DIRECTIONS:
Once you reach the line with "Search (303, 1312)" in the material below, copy each line exactly up to and including the line with "CONFIRM (53, 1444)", and skip the pictures.

EXTRACTED MATERIAL:
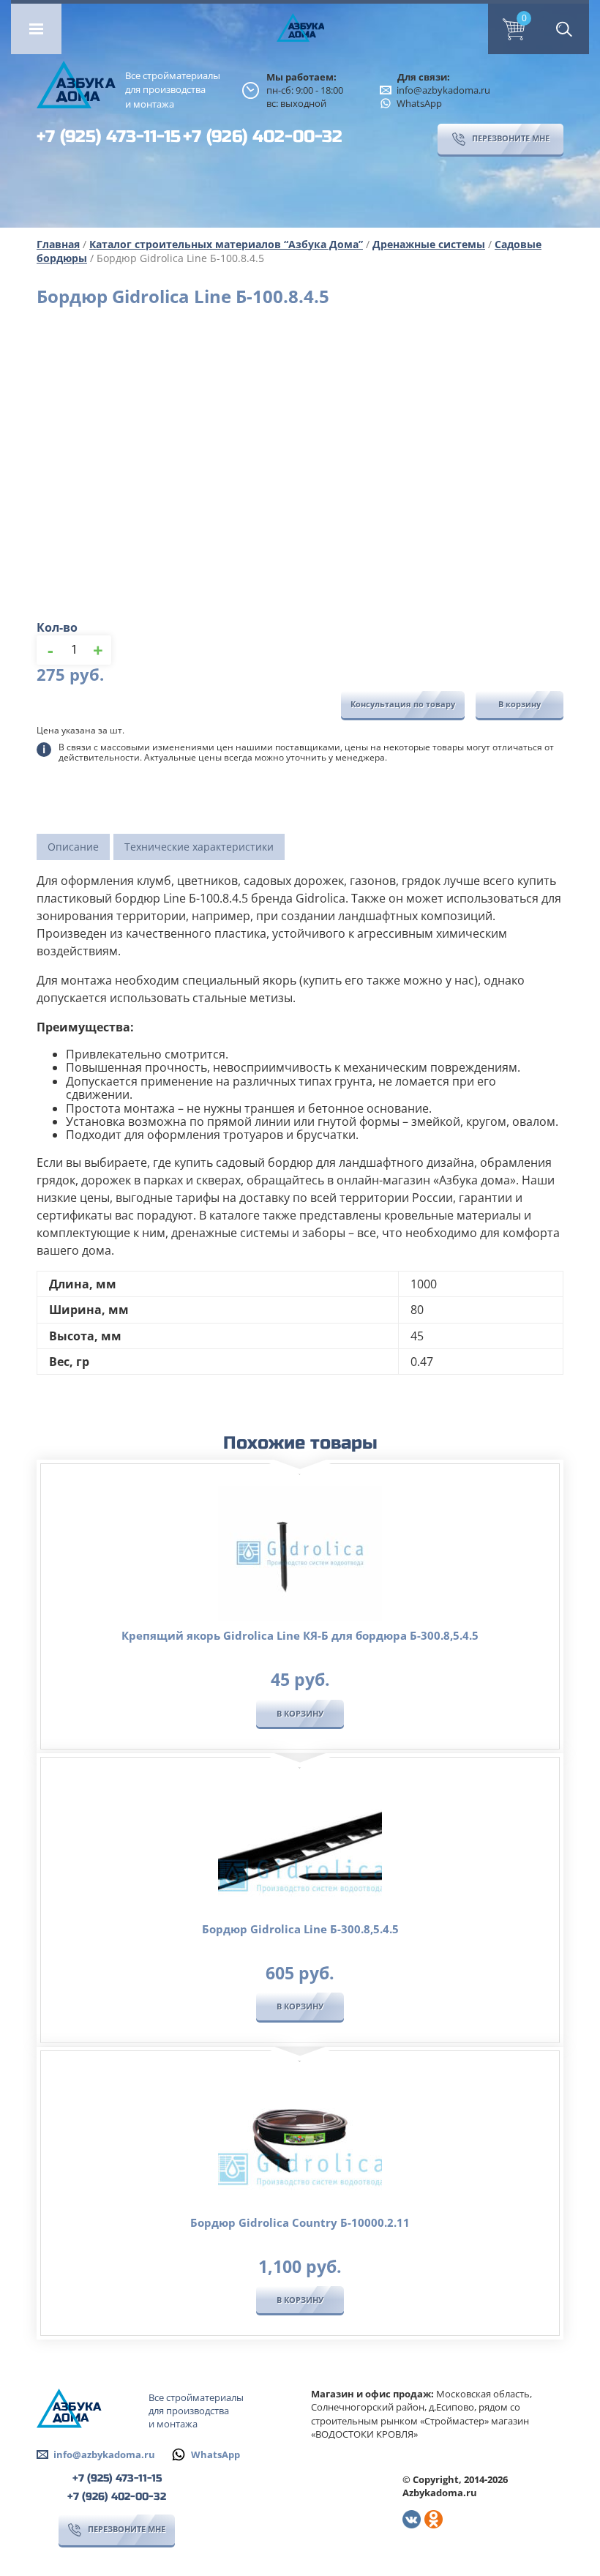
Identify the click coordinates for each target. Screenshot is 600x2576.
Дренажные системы (428, 244)
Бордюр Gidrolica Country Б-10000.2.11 (300, 2222)
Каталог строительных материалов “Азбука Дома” (226, 244)
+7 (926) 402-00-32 (262, 136)
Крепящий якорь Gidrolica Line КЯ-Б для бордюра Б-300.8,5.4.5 (300, 1635)
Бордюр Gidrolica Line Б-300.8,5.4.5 (300, 1929)
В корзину (519, 703)
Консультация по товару (402, 703)
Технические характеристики (199, 847)
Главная (58, 244)
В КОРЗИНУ (300, 1713)
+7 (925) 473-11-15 (109, 136)
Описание (73, 847)
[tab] (73, 847)
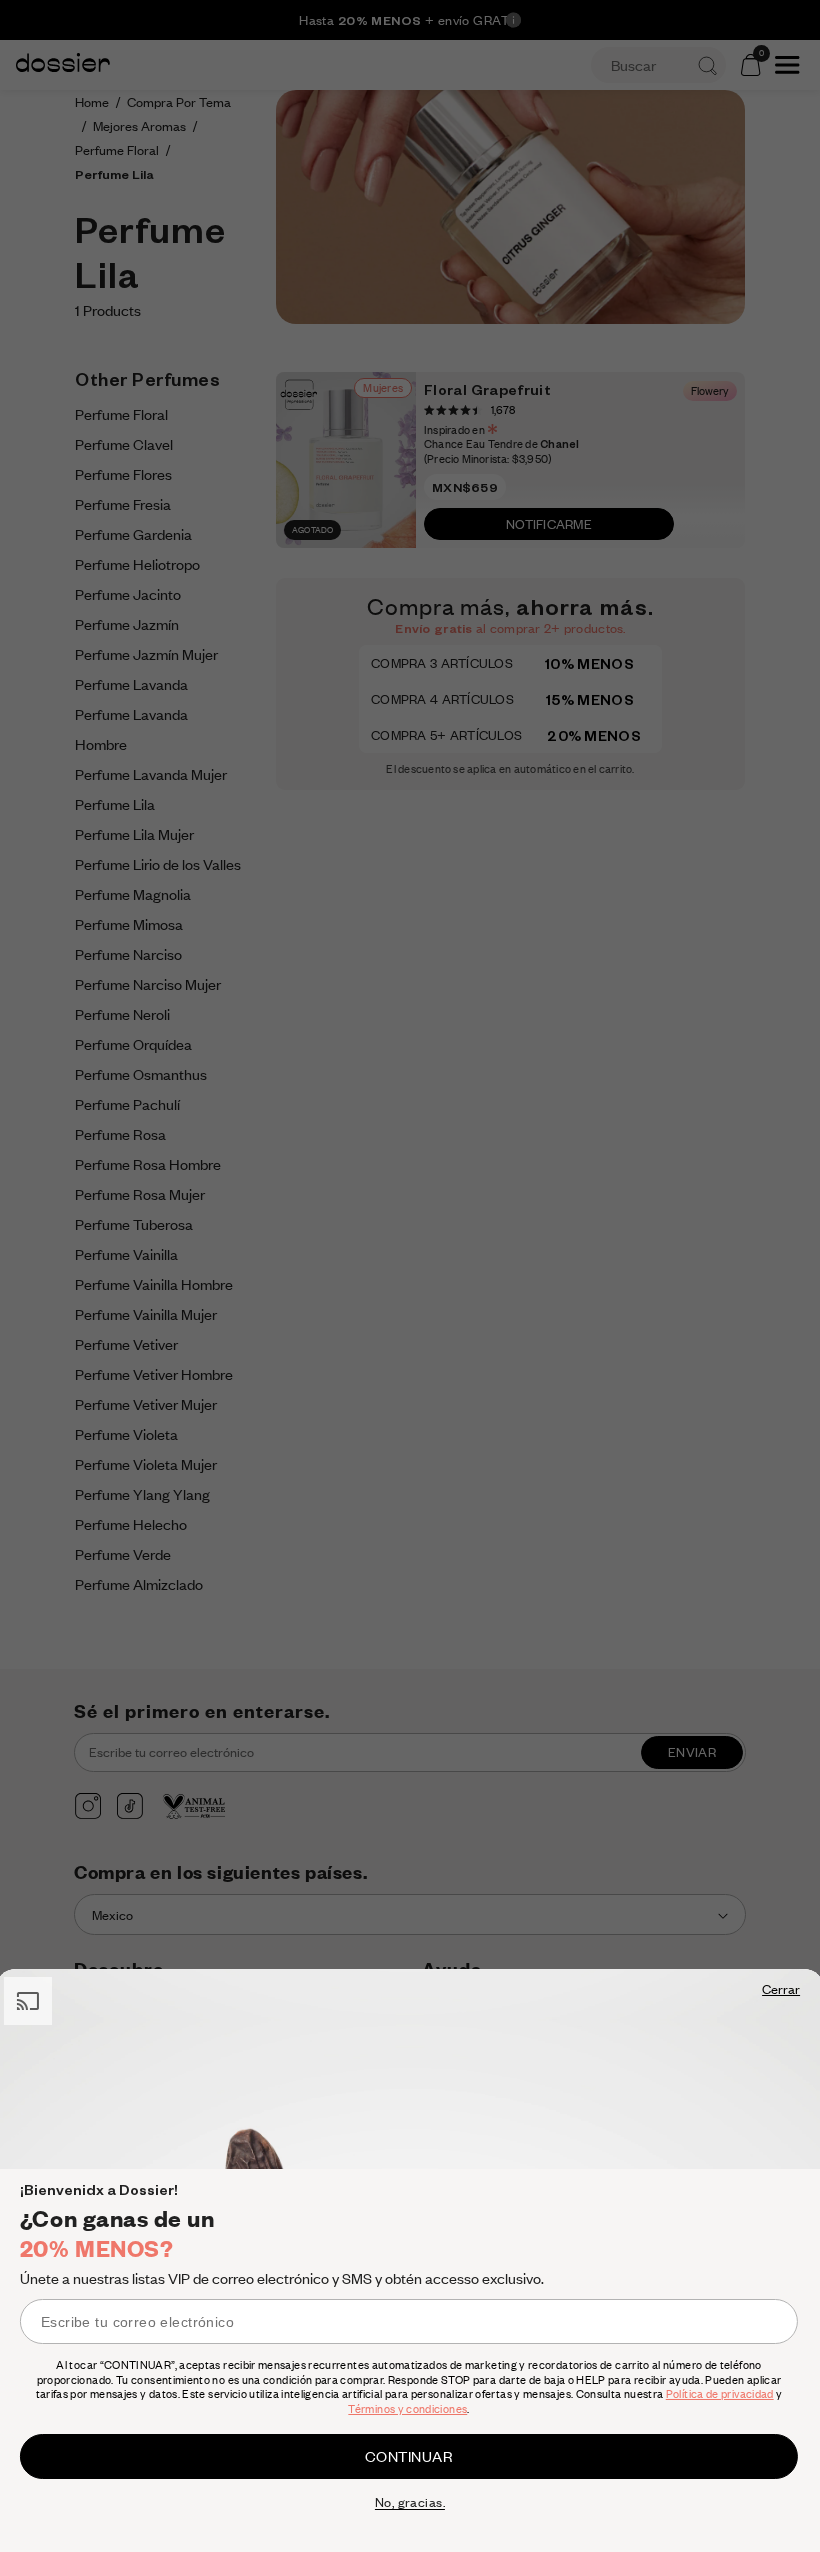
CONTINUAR (409, 2456)
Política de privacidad (720, 2394)
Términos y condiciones (407, 2409)
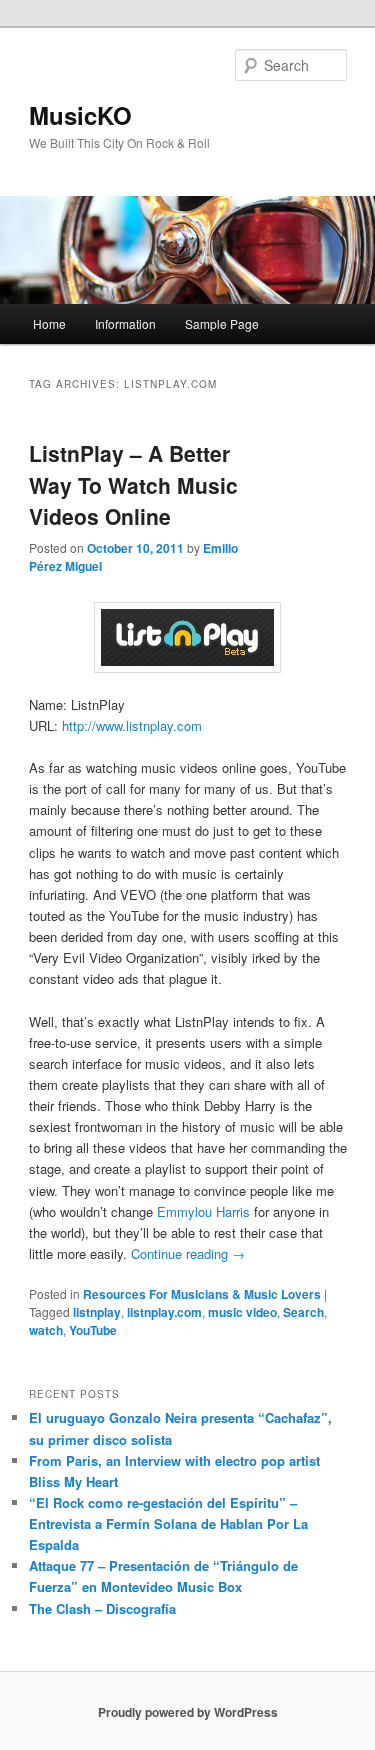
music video (242, 1312)
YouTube (93, 1330)
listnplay (97, 1312)
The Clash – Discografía (102, 1608)
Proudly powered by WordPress (188, 1712)
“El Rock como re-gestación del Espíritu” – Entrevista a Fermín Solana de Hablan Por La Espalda (168, 1523)
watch (46, 1330)
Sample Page (222, 323)
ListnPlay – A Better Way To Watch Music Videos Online (133, 484)
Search (303, 1312)
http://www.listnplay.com (132, 725)
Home (49, 323)
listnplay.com (164, 1312)
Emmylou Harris (203, 1211)
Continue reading (188, 1253)
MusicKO (80, 115)
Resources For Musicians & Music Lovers (202, 1294)
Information (125, 323)
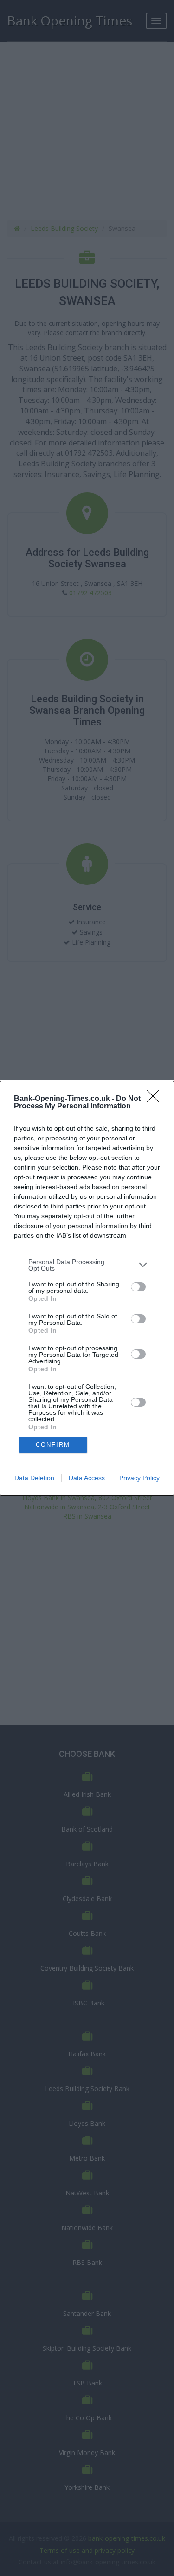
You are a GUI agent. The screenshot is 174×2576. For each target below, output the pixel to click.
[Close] (156, 1099)
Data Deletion (34, 1478)
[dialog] (87, 1288)
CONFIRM (53, 1444)
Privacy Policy (139, 1478)
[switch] (138, 1286)
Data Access (87, 1478)
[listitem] (87, 1265)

PROBLEM SOLUTION:
Search (303, 1312)
http://www.listnplay.com (132, 725)
Home (49, 323)
listnplay.com (164, 1312)
Emmylou Harris (203, 1211)
Continue reading (188, 1253)
MusicKO (80, 115)
Resources For Musicians & Music Lovers (202, 1294)
Information (125, 323)
You are a GUI agent. The screenshot is 174×2576. For each target below, output the pixel to click.
[Close] (156, 1099)
Data Deletion (34, 1478)
[dialog] (87, 1288)
CONFIRM (53, 1444)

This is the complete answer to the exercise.